Bill Owens
(American, b. 1938)
In the late 1960s and the 1970s, as suburban development expanded rapidly in the United States, Bill Owens carried out a groundbreaking photographic study of suburban life in Livermore, California, where he worked as a staff photographer for the local newspaper. His first book, Suburbia (1973), depicted events such as neighborhood barbecues, Tupperware parties, PTA meetings, and garage sales, and featured people in their homes and yards as they watered their lawns, watched their children, or dipped into their liquor cabinets. A seminal portrayal of a burgeoning way of life, the book received immediate critical acclaim and has influenced a generation of photographers. Following Suburbia, Owens looked beyond the domestic sphere to examine other facets of suburban living, eventually publishing three more books on related topics. MoCP has recently acquired selections from Suburbia and Owens’s fourth volume, Leisure, which was finished around the same time but remained unpublished until 2004.
As numerous artists and critics have observed since the release of Suburbia, the novelty and impact of Owens’s photographs stem from the fact that he saw mundane elements of mainstream life as worthy photographic material, and then, improbably, delivered images that make banal moments seem both familiar and extraordinary, or even downright peculiar. Owens thought of himself as visual anthropologist of sorts, setting out to document the world he lived in, and his photographs have a direct and unembellished style. Nevertheless, they reveal a deadpan sense of humor and a complex, even confounding mixture of irony and empathy. Owens has stated, “The people I met enjoy the life-style of the suburbs. They have realized the American Dream,” and his pictures are exuberant and largely optimistic. At the same time, Owens courts the fact that an ideal can take on tarnished or even farcical manifestations in reality, and in many of his images elements of humor and pathos converge.

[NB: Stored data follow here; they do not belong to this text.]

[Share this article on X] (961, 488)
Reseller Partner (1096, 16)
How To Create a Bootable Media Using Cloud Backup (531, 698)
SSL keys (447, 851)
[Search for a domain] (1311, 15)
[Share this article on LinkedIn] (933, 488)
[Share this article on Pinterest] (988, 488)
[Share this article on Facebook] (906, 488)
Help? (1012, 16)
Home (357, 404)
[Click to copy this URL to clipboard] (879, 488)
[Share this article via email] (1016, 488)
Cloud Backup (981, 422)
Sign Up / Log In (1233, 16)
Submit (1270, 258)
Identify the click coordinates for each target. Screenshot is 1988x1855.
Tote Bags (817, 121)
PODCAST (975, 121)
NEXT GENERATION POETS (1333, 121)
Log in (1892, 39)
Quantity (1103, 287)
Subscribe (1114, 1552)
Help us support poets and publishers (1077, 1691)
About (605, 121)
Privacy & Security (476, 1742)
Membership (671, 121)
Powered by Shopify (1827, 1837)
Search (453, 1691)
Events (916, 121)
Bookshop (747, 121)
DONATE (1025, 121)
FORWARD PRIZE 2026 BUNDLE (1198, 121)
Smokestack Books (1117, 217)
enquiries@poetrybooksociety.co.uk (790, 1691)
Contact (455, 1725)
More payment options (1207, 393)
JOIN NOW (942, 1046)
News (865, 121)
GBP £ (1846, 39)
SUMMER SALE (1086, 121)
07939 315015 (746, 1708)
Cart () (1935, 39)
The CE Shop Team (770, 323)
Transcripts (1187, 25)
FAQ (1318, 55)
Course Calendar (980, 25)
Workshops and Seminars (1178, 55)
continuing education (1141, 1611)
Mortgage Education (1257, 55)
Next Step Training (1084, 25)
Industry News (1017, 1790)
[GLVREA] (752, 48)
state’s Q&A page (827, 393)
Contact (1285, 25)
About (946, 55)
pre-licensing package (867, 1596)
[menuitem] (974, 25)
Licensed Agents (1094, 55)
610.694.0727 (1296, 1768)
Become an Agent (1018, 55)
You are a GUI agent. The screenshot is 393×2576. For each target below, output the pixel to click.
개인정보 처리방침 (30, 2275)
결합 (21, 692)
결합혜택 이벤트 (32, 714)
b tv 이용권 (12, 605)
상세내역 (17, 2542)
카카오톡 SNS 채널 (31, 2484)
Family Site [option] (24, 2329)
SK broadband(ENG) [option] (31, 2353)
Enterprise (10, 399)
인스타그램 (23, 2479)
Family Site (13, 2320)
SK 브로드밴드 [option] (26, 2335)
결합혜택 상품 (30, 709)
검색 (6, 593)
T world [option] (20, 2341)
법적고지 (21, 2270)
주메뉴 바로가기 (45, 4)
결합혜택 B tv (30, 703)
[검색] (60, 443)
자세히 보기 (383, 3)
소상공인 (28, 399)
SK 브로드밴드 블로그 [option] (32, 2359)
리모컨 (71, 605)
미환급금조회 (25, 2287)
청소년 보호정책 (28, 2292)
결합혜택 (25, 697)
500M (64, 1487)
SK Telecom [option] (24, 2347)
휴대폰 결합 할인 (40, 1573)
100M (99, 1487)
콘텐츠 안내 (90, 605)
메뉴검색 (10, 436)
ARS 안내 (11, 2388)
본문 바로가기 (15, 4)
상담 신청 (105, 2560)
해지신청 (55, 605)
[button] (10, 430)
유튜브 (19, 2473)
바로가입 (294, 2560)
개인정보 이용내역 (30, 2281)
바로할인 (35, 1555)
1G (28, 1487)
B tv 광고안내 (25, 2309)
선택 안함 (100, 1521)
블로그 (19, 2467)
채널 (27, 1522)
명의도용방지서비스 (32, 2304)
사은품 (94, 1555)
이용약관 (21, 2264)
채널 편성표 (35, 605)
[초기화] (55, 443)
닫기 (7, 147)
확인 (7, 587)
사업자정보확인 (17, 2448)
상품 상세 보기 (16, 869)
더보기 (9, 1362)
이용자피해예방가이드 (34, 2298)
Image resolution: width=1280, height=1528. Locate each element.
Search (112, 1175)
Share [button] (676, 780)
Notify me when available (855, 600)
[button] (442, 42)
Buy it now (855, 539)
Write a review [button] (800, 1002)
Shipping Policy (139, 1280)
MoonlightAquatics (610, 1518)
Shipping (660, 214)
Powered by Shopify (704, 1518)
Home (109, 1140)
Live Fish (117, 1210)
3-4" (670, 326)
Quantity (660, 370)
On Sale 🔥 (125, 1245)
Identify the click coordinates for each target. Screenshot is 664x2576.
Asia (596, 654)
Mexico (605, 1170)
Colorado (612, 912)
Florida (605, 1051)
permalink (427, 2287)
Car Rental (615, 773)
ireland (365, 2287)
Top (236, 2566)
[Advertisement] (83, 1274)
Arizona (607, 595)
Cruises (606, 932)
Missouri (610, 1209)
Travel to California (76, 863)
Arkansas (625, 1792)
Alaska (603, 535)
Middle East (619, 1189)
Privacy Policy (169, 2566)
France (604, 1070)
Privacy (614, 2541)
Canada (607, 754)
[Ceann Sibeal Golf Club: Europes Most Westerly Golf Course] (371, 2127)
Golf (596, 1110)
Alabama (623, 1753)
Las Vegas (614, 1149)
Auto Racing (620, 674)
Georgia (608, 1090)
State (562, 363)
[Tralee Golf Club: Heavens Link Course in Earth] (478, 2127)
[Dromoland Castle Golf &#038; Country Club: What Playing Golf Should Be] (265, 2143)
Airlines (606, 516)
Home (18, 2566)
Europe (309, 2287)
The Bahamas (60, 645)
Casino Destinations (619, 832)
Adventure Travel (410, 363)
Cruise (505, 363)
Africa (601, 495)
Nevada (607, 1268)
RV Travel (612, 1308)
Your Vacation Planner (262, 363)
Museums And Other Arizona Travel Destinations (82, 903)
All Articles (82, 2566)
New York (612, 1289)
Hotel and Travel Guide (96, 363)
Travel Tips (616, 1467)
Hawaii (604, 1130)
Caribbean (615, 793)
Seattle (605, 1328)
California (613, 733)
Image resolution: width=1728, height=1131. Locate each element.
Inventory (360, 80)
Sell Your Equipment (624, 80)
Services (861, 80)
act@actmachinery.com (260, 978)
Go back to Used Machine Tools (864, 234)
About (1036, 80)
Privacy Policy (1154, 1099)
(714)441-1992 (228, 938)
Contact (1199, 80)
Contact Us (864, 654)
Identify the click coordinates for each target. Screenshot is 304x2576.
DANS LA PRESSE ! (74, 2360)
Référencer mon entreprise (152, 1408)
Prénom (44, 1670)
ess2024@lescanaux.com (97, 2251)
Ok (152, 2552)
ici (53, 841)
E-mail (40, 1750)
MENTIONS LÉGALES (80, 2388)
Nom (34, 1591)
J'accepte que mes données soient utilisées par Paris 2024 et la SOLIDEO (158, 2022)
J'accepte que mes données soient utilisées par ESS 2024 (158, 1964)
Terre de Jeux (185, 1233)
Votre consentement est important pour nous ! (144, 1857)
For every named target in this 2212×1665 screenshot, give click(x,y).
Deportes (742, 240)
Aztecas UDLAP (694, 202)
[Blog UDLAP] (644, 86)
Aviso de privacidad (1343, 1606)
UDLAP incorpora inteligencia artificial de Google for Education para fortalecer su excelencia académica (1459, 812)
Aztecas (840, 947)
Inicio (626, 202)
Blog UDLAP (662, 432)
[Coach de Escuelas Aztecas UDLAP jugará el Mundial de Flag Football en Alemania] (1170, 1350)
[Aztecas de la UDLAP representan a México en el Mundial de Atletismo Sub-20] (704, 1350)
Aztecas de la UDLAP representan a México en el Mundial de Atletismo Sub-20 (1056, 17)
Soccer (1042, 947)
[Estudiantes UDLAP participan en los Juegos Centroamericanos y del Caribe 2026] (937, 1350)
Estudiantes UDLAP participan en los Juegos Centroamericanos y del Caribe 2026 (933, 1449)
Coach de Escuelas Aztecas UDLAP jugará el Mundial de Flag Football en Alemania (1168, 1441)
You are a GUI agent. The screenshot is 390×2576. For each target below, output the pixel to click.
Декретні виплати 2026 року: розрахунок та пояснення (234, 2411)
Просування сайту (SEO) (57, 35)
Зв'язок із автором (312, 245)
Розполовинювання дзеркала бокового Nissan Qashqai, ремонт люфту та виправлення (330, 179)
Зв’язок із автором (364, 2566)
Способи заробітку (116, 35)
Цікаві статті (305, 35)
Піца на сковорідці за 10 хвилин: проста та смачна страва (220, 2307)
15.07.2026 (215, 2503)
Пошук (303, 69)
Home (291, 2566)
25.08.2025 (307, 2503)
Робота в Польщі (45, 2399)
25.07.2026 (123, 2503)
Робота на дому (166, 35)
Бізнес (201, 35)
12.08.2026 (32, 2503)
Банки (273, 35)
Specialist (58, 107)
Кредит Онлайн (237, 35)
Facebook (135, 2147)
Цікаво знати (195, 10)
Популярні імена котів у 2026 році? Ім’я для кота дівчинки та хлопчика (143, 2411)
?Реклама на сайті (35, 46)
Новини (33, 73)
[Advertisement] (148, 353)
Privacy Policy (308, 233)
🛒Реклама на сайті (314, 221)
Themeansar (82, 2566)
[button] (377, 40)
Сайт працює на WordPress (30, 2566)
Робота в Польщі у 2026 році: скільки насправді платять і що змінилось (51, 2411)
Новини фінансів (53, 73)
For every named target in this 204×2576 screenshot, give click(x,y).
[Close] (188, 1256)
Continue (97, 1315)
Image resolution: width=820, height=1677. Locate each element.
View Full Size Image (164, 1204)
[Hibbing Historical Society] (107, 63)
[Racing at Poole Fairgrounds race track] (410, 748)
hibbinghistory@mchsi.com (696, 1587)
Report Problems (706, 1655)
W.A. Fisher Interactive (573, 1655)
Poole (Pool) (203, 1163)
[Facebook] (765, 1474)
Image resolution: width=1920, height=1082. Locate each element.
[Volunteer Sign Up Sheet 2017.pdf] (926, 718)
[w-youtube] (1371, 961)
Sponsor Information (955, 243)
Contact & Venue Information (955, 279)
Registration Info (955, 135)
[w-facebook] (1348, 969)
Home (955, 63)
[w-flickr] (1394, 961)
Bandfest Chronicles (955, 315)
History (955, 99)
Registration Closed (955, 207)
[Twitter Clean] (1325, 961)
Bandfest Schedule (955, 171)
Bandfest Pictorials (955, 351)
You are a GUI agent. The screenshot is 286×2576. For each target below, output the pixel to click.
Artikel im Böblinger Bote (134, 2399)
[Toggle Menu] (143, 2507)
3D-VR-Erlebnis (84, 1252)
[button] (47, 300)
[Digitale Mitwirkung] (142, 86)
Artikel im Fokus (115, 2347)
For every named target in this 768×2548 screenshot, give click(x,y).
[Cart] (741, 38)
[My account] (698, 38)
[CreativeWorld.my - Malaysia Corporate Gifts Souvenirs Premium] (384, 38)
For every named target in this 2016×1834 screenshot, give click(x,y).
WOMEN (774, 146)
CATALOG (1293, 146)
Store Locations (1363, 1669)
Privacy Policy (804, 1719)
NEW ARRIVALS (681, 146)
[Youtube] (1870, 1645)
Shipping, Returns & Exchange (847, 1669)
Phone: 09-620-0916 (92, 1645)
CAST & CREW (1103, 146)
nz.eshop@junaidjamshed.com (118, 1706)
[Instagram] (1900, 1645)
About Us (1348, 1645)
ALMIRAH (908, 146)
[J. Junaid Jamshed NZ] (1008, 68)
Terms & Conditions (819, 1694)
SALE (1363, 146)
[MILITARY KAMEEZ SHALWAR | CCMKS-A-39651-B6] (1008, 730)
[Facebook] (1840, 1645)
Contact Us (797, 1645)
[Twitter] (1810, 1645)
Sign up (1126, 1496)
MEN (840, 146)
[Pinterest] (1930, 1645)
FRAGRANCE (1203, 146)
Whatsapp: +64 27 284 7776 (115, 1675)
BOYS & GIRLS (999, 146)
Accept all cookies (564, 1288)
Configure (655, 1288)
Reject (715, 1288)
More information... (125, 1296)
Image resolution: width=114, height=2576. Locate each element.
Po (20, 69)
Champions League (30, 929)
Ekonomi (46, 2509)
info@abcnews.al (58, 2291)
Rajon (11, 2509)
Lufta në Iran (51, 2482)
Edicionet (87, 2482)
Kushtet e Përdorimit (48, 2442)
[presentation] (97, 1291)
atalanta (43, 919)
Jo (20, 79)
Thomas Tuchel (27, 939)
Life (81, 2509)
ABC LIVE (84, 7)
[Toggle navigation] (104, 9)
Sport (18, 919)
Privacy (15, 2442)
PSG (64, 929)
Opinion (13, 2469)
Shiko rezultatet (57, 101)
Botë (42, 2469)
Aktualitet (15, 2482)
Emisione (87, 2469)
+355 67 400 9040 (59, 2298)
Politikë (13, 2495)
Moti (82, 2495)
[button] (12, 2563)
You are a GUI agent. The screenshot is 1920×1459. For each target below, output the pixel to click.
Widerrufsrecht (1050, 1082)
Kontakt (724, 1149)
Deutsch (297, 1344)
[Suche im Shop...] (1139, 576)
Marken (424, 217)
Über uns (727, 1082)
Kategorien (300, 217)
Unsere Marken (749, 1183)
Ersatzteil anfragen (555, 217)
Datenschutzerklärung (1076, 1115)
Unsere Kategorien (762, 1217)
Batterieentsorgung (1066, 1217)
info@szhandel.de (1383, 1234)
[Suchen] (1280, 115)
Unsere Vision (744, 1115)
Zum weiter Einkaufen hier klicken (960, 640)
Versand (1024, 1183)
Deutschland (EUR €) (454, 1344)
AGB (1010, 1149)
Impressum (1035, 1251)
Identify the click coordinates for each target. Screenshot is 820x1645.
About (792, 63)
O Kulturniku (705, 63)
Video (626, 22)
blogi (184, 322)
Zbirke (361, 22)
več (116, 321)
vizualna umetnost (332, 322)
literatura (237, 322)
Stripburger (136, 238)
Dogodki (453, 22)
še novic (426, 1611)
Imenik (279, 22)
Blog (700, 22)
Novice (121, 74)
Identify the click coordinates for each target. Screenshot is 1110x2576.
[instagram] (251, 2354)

Owens began to pursue photography while serving in the Peace Corps and started working as a photographer in 1968, following his return to the United States. Since then he has been the recipient of a Guggenheim Fellowship (1976) and a National Endowment for the Arts award (1977) and his photographs have been widely exhibited at institutions such as the Museum of Modern Art, New York; Los Angeles County Museum of Art; San Francisco Museum of Modern Art; International Center for Photography, New York; National Museum of American Art, Washington, D.C.; and Bibliotheque Nationale de Paris. Despite an established reputation, Owens withdrew from the public eye and in 1983 he founded Buffalo Bill’s Brewery in Hayward, California—one of the first brew-pubs in the country. In recent years Owens has returned to photography and an eponymous monograph will be published by Damiani later this year.